If two divide trees are from tiles that do not touch, then merging them is trivial. If the tiles do touch, they will have one or more edges in common. The key to merging the trees is to introduce the concept of a runoff. A runoff is an area of edge pixels higher than its neighbors, considering only the tile's edge pixels (i.e. the non-edge pixels are not examined at all). It's like half a saddle: the runoff has lower border pixels in this tile, and when the neighboring tile is examined, we may find that there are at least two independent higher areas of pixels, one from each tile. If so, we will introduce a saddle at the point of the runoff and attempt to add it to the divide tree. This can cause a divide tree edge to cross the tile boundary, splicing the two trees together.

The actual mechanism for converting runoffs to potential saddles is somewhat more complicated than this. But the general idea is to find pairs of runoffs from neighboring tiles that are at exactly the same point. This is the reason that neighboring tiles must have exactly the same pixels along their shared border. Without this, the runoffs will not align with each other, and we will fail to find connections between the two trees.

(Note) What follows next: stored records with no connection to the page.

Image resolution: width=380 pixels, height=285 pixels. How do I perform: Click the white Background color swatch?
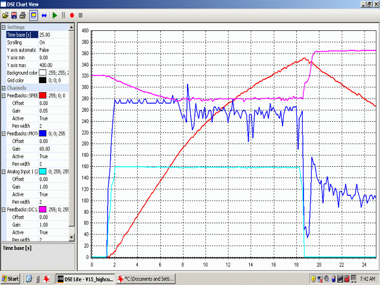coord(43,72)

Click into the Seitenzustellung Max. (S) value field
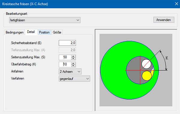[x=65, y=57]
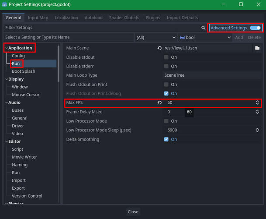Click the search magnifier icon in Filter Settings
266x219 pixels.
coord(203,28)
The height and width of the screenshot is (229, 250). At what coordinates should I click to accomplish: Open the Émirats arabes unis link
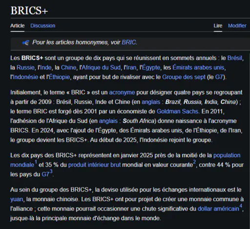198,67
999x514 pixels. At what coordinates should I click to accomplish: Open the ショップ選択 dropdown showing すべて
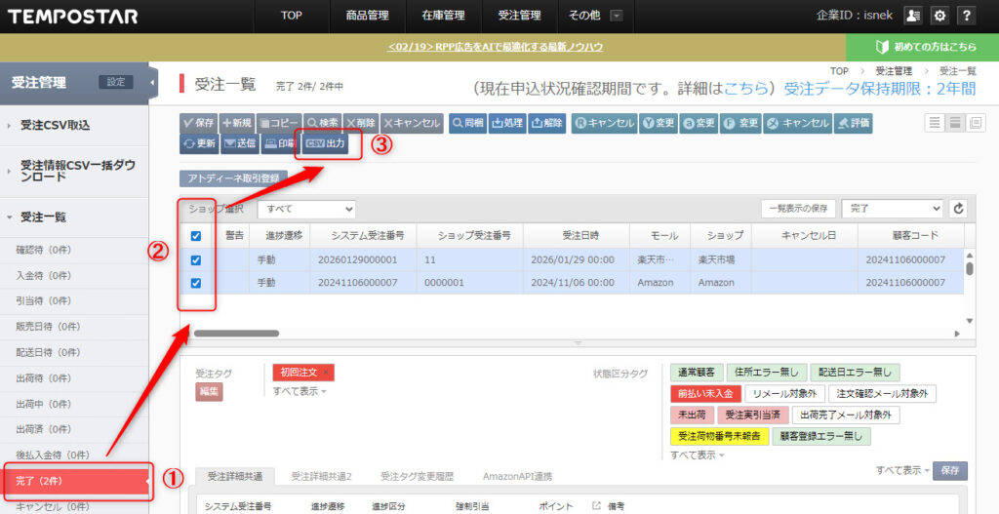coord(306,209)
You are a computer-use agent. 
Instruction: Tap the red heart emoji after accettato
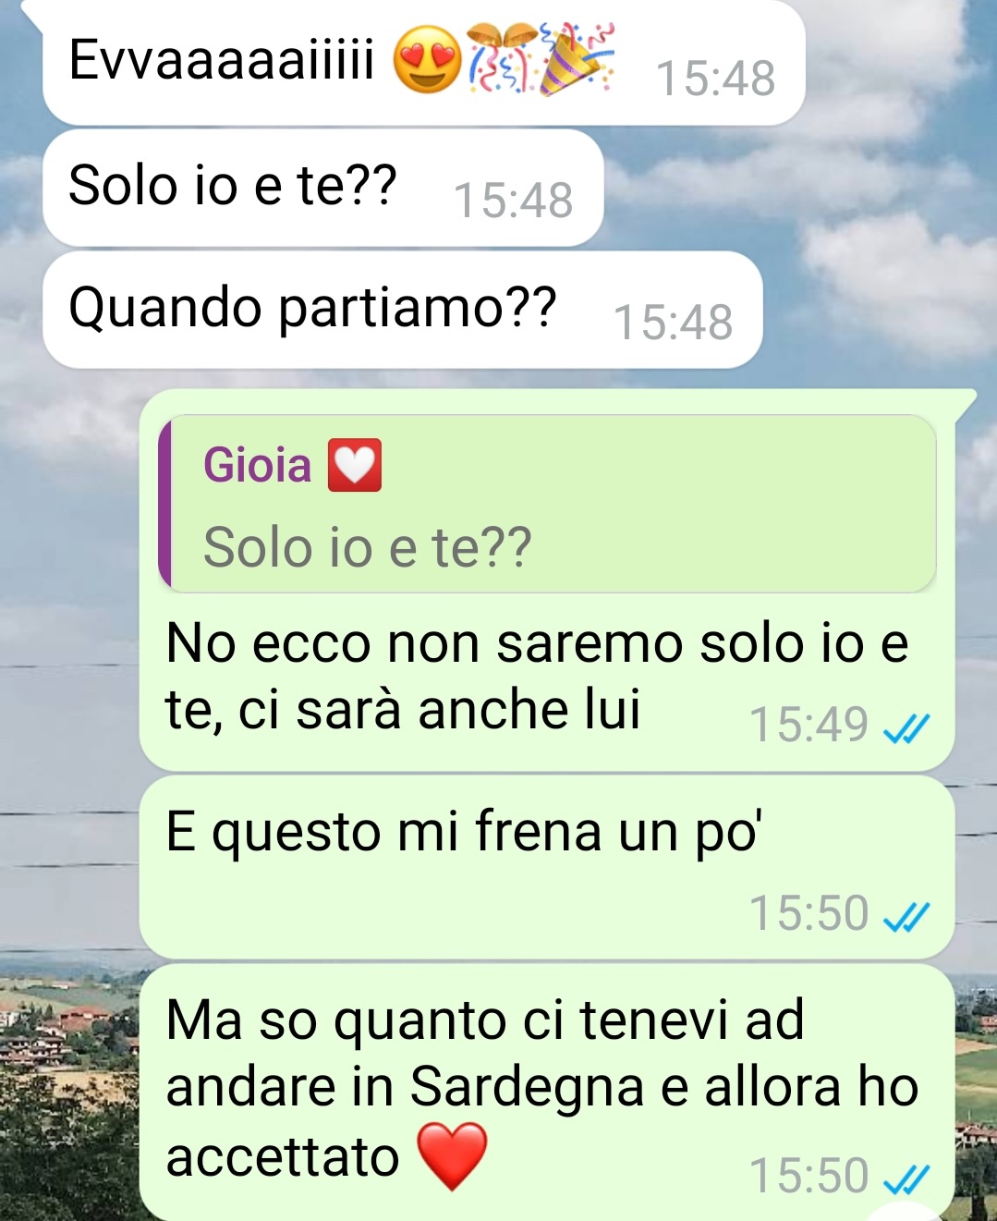point(452,1156)
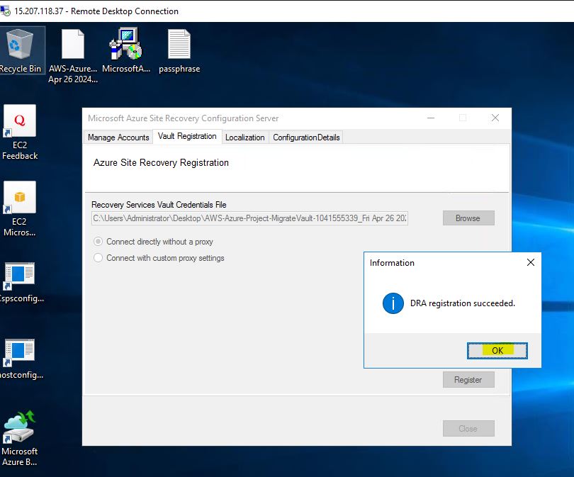Open the MicrosoftA... installer desktop icon

(125, 45)
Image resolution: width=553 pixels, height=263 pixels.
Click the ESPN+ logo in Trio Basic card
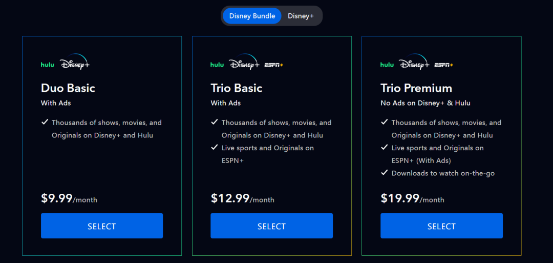[x=273, y=65]
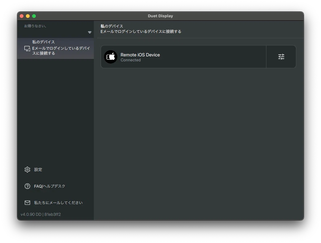This screenshot has height=243, width=321.
Task: Click the お帰りなさい greeting text
Action: pyautogui.click(x=35, y=26)
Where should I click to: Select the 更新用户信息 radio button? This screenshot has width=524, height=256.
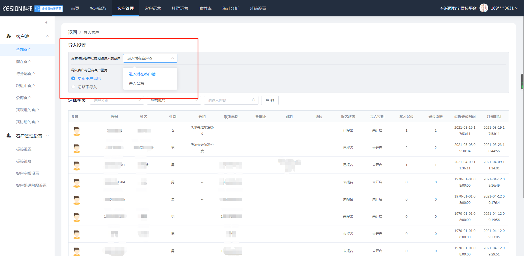pos(73,78)
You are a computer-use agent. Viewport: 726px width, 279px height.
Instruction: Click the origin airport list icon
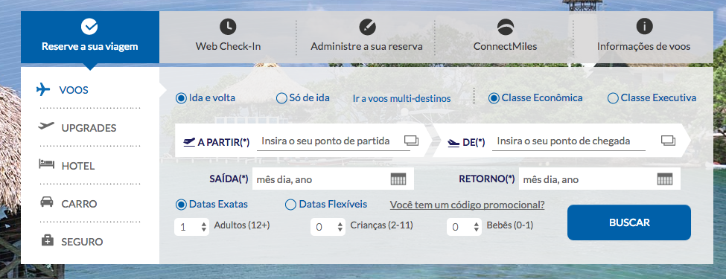pyautogui.click(x=411, y=140)
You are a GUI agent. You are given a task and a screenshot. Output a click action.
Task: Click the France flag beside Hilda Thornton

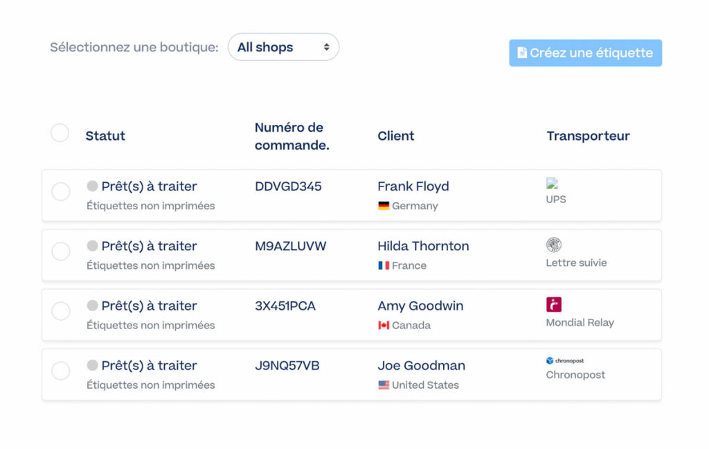coord(385,265)
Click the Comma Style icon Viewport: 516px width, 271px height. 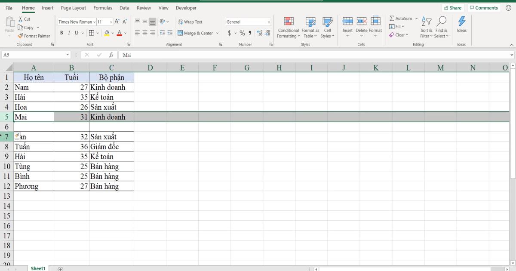coord(249,32)
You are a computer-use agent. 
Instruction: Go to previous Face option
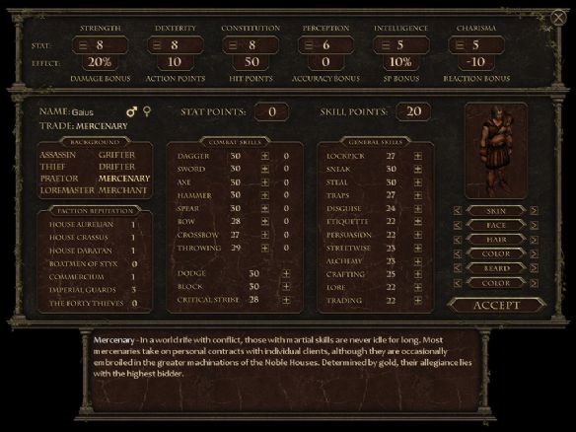tap(458, 225)
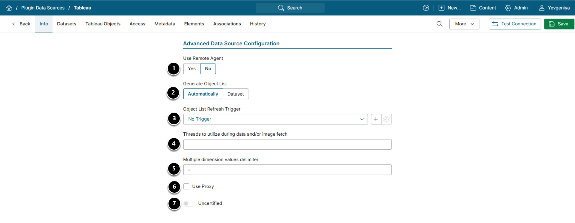Toggle the Uncertified switch
Screen dimensions: 575x223
189,203
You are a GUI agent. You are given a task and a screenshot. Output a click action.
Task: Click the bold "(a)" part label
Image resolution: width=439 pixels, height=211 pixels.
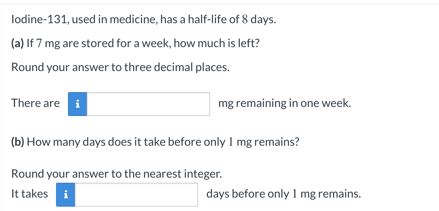[18, 44]
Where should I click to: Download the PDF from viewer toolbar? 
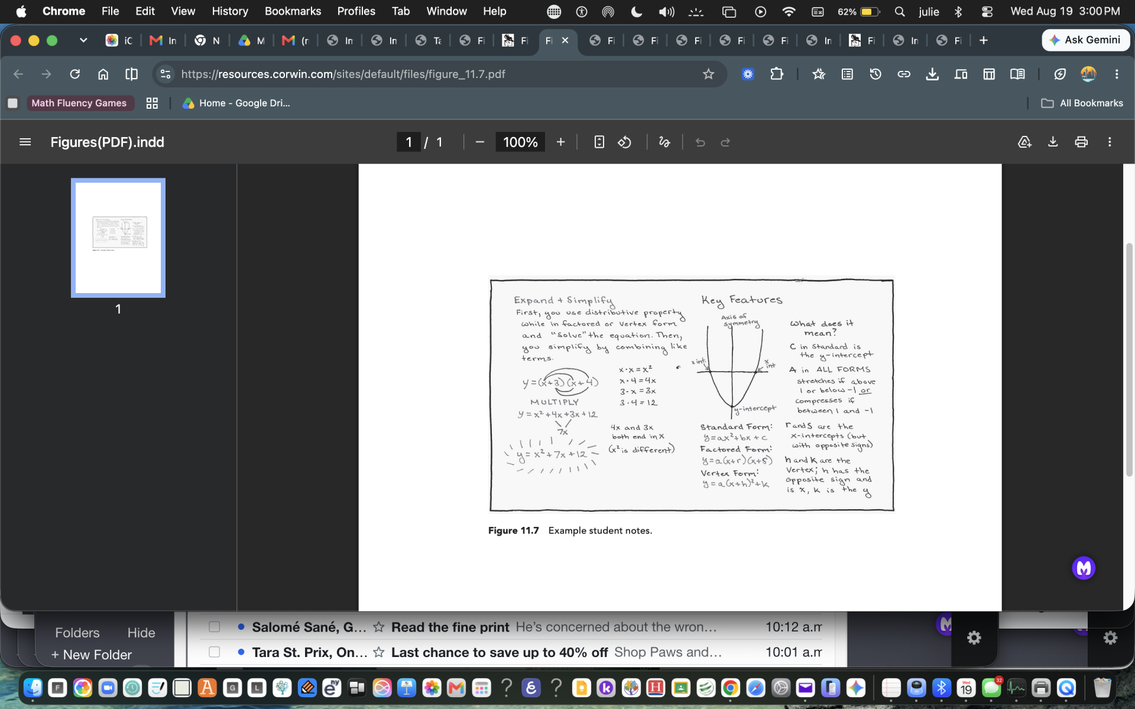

Runoffs (question marks) occur along the edge of a tile. Each is connected to the peak (orange) that is reached by going uphill from the runoff (blue lines). These runoffs will be resolved when the tile to the south is merged in.

5: Calculate prominence values

We make a copy of the divide tree and perform a peak sorting operation to convert the copy into a prominence island tree. In this operation, we take each peak P and move it up the tree (towards its parent) until we find a higher peak. At each step, if the old (lower) parent has a lower saddle, we move it underneath P in the tree, otherwise we leave it where it was. After we've performed this operation on every peak in the divide tree, the peaks form a data structure called a heap, where the highest peak is at the root. We can then find the prominence of a peak by computing the difference between its elevation, and the elevation of the saddle between it and its (higher) parent in the prominence island tree. The root of the tree has no parent, and its prominence is equal to its elevation. Root peaks are the highest points of land masses.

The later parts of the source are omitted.